Another former defense minister, Shiberu Ishiba, 52, does not seem to have established any close personal relations with other party leaders. Nor is he supported within his own faction.

Among the four politicians who lost to Aso in last year’s LDP presidential election, Finance Minister Kaoru Yosano is regarded by many as the most qualified to succeed Aso. However, at age 70 and in ill health, he may be able to become a stopgap prime minister at best.

Former Chief Cabinet Secretary Nobutaka Machimura, 64, appears eager to throw his hat into the ring, but his lieutenants are advising against it because two successive prime ministers — Shinzo Abe and Yasuo Fukuda — both hailing from his own faction ended up resigning after serving the post for only about a year.

If none of these relatively big names is suited to lead the LDP to an election victory, could one be found among junior and less-known figures? On top of such a list is Koichi Hagiuda, 44-year-old vice education minister. In the Japanese political landscape in which many prominent figures today have inherited their constituencies from their fathers and grandfathers, Hagiuda is unique in having climbed the ladder all on his own — from secretary to a lawmaker to local assemblyman, and finally to Lower House member. He and Shoji Nishida, a 50-year-old member of the Upper House, belong to the faction headed by Machimura and both are regarded within that group as reliable and capable conservatives. Their drawback, however, is lack of experience.

Another youngster receiving the limelight is Masazumi Gotoda, 39, whose grand-uncle is the late Deputy Prime Minister Masaharu Gotoda. As a liberal, he is close to Finance Minister Yosano, but he is often accused of not showing respect to senior members of the party.

Other potential candidates include Yasufumi Tanahashi, 46-year-old ex-bureaucrat of the Ministry of International Trade and Industry, who is well versed in policy matters, and former Defense Minister Masayoshi Hayashi, 48, who studied at the University of Tokyo and Harvard Graduate School and worked for Mitsui & Co., a major trading firm. Neither of them seems to have sufficient charisma, however.

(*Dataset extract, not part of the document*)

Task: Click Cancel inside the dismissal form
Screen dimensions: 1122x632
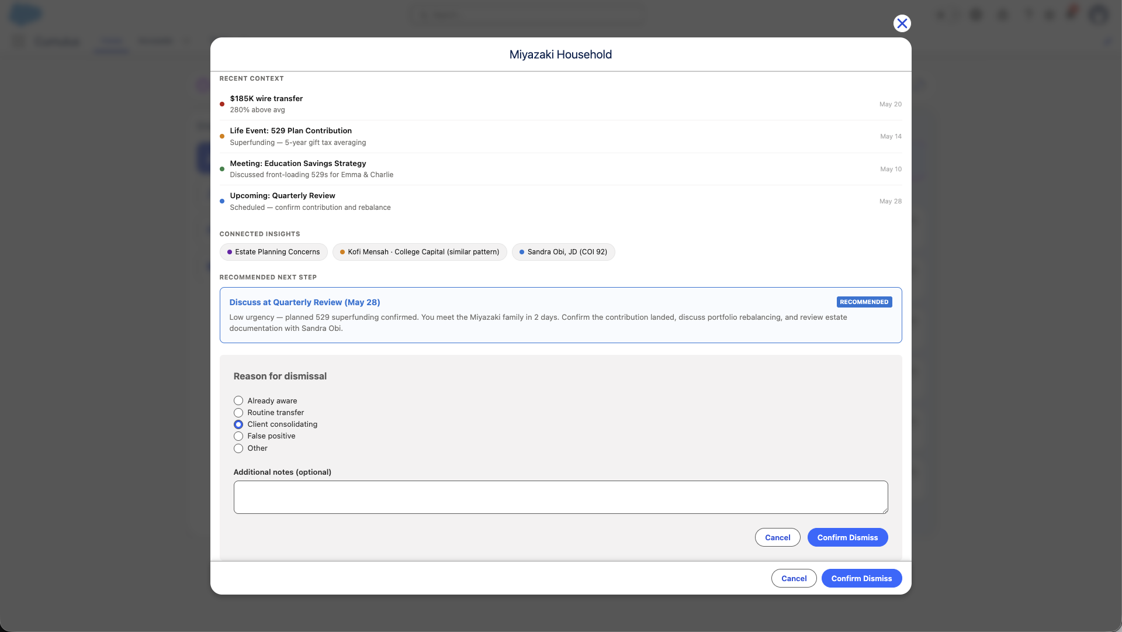Action: tap(777, 537)
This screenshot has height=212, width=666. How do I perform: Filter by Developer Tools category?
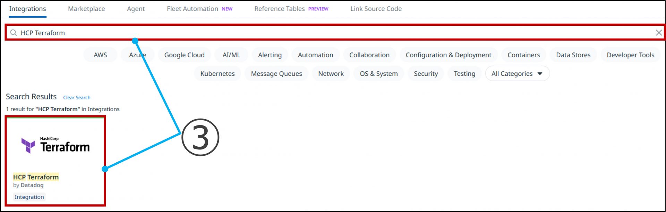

Potential female candidates to lead the LDP include Seiko Noda, former posts and telecommunications minister, and Yuko Obuchi, incumbent state minister in charge of coping with issues related to the declining birthrate and gender equality. While the reputation of Noda, 48, has plummeted after a weekly magazine reported a scandal surrounding her, Obuchi, 35, is on the rise not only as the daughter of the late former Prime Minister Keizo Obuchi but for her ability to perform duties reliably. She still has a lot to learn, however, and has been known to rely on bureaucrats to answer questions in the Diet. She is also about to have her first baby.

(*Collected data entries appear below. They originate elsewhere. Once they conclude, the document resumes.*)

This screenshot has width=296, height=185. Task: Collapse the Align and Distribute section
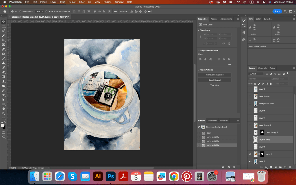pyautogui.click(x=199, y=51)
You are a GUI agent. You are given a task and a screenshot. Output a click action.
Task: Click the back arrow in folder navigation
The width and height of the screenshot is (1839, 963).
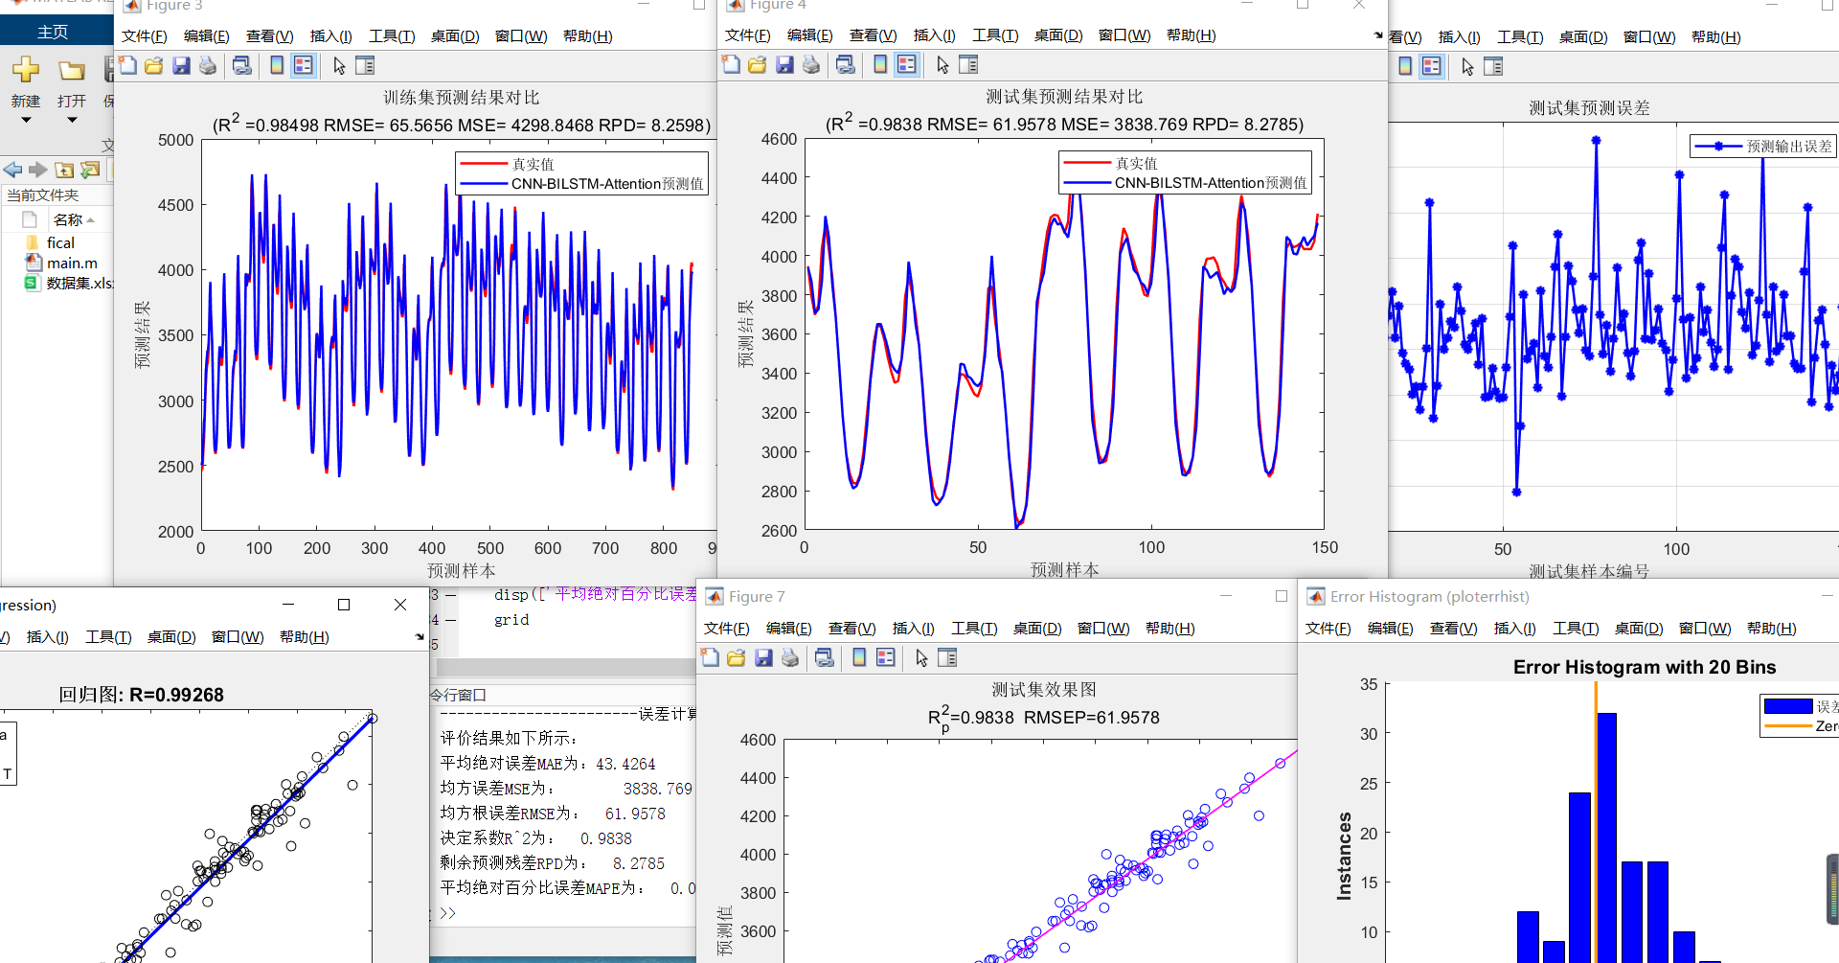[13, 171]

Why is it that the LDP has become so short of human resources? A leader of the People’s New Party, who left the LDP after opposing the postal privatization scheme pushed by Koizumi, seems to have the answer, as he says: “Ichiro Ozawa and Katsuya Okada (both of whom are leaders of the No. 1 opposition DPJ) left the LDP 16 years ago to push political reform. Three years ago, I and my colleagues said goodbye to the LDP because we were opposed to the privatization of postal services. Today’s LDP is left only with those having no political ambitions and looking only for high positions. A majority of today’s LDP lawmakers have either inherited their electoral turfs from their fathers or have followed Koizumi’s coattails.”

All these have led some of the prominent business leaders to lament that the LDP may have to look for an outsider to be its leader. One such figure may be Gov. Toru Hashimoto of Osaka Prefecture. Only one year into his term, however, he is not yet in a position to give up his current post. Gov. Hideo Higashikokubaru of Miyazaki Prefecture is a popular figure. But he is a comedian, after all, and his administrative skills are not remarkable.

One day before too long, the LDP may get a savior to lead it to an election victory. But that will not be before the party has lost in the general election, fallen into an opposition status and completely rid itself of the existing structure.

This is an abridged translation of an article from the April issue of Sentaku, a monthly magazine covering Japanese political, social and economic scene.